**Your assignment**
When a line in the material contains the word "chart", copy it.
[Start of Attachment]
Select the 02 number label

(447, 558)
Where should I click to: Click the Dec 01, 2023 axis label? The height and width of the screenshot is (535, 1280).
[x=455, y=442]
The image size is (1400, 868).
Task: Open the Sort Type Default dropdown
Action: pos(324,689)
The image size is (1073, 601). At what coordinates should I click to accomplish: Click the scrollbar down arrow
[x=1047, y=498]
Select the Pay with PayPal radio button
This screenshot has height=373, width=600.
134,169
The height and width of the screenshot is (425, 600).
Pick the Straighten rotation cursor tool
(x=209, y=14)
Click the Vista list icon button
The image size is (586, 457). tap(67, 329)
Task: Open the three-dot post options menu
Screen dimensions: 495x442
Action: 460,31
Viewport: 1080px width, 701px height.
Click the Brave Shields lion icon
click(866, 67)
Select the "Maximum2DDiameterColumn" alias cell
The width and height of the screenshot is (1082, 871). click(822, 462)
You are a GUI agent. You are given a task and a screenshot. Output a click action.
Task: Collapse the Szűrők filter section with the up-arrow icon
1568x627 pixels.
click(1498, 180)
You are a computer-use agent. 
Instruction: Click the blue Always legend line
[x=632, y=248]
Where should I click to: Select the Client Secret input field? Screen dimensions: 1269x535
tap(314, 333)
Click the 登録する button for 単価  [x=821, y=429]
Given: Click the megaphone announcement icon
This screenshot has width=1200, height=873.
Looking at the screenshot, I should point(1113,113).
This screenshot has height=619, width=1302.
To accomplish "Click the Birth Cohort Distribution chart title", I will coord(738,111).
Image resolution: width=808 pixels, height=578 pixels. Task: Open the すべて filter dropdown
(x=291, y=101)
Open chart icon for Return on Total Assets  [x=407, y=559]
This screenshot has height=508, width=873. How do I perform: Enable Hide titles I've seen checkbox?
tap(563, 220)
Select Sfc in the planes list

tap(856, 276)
[End of Attachment]
**Solution**
To accomplish "Click the Birth Cohort Distribution chart title", I will coord(738,111).
Open chart icon for Return on Total Assets  [x=407, y=559]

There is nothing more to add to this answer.